===== Extract provided =====

The discography of American rapper Polo G consists of three studio albums and 39 singles (including 17 as a featured artist). His debut studio album, Die a Legend (2019), peaked at number 6 on the US Billboard 200. The album also includes singles such as "Finer Things", "Battle Cry", "Pop Out", and "Deep Wounds"; as well as a "Pop Out Again", a remix featuring Lil Baby and Gunna. "Pop Out" became Polo G's highest-charting song worldwide, peaking at number 11 on the US Billboard Hot 100. His second studio album, The Goat (2020), reached the number two spot on the US Billboard 200. The album was supported by five singles, including "Heartless", "Go Stupid", "DND", "Wishing for a Hero", and "Martin & Gina".

===== Dataset content =====

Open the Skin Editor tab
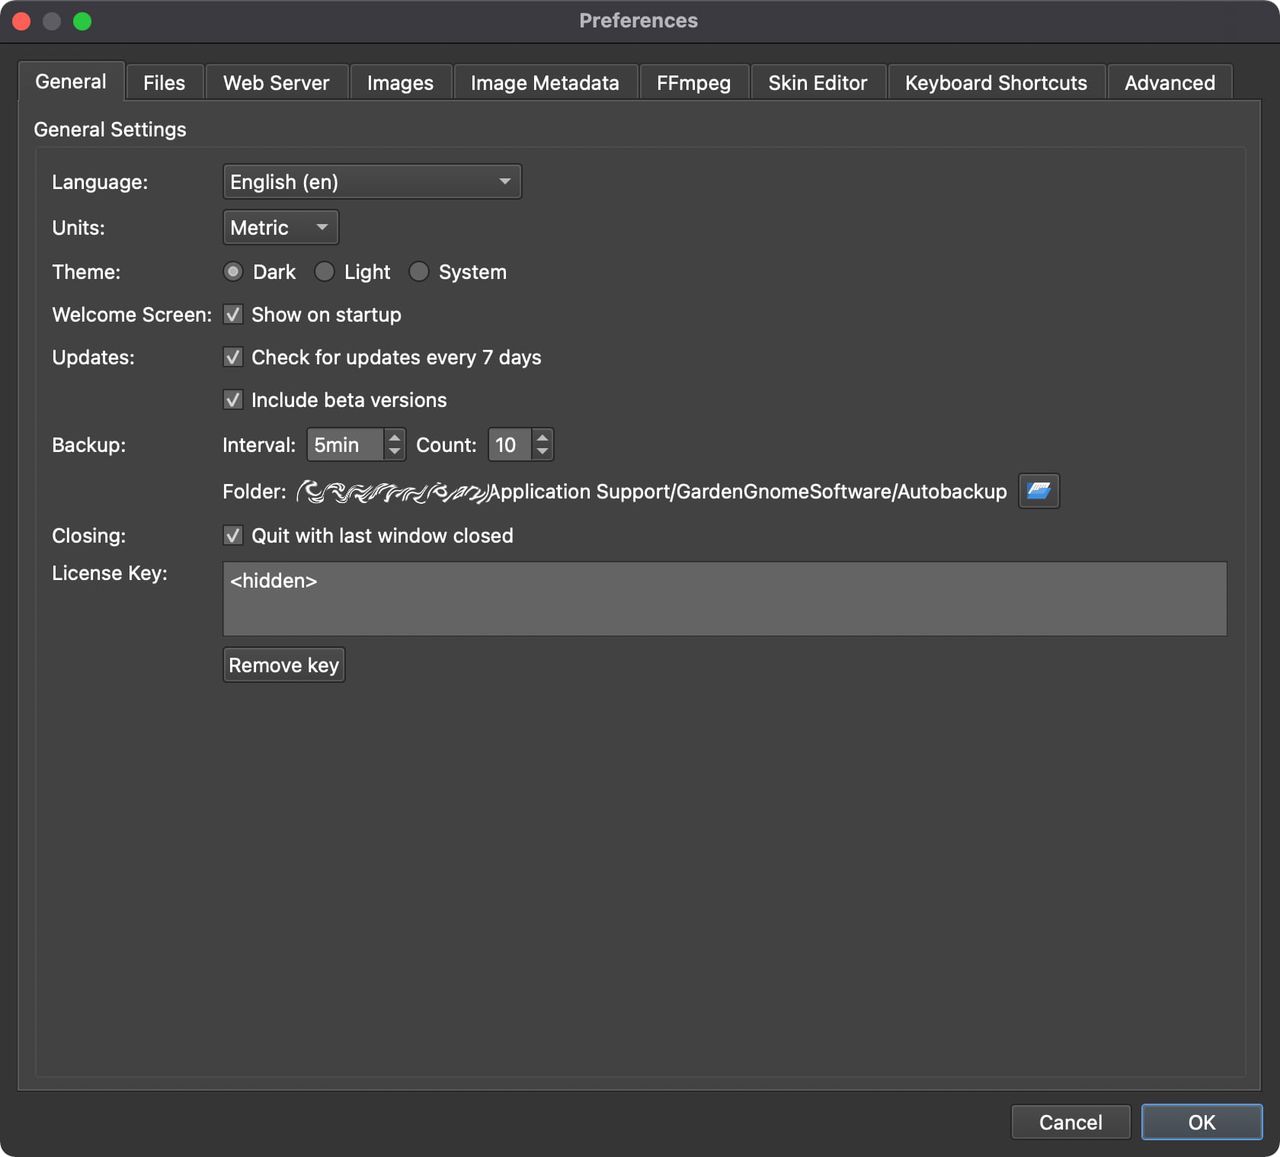The height and width of the screenshot is (1157, 1280). point(817,83)
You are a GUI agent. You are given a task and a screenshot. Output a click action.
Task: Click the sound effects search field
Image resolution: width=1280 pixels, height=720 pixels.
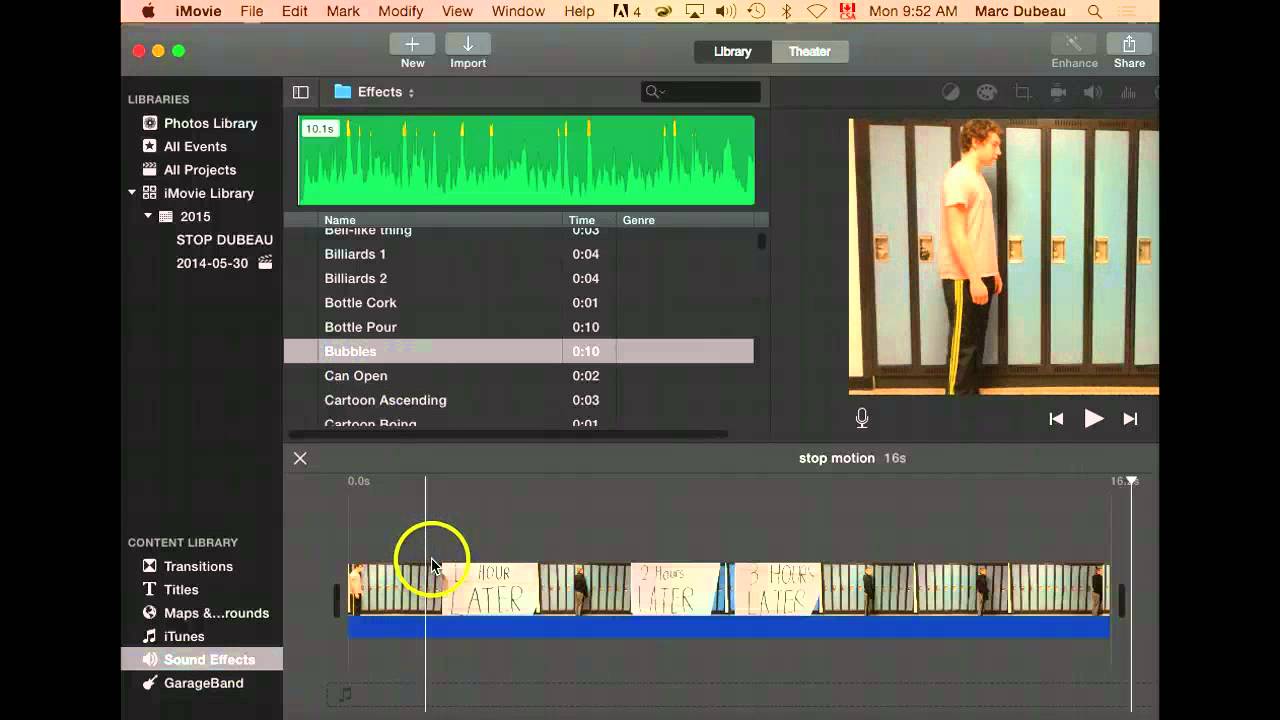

=====

• **Required task**
Using the Polo G discography text, decide whether each statement agrees with it. Answer yes or no, and quote the words from the text that settle each one.
(a) Die a Legend peaked at number 6 on the US Billboard 200.
(b) The Goat was supported by three singles.
(c) "Pop Out Again" is a remix featuring Lil Baby and Gunna.

• **Task output**
(a) Yes: "His debut studio album, Die a Legend (2019), peaked at number 6 on the US Billboard 200."
(b) No: "The album was supported by five singles"
(c) Yes: "a "Pop Out Again", a remix featuring Lil Baby and Gunna"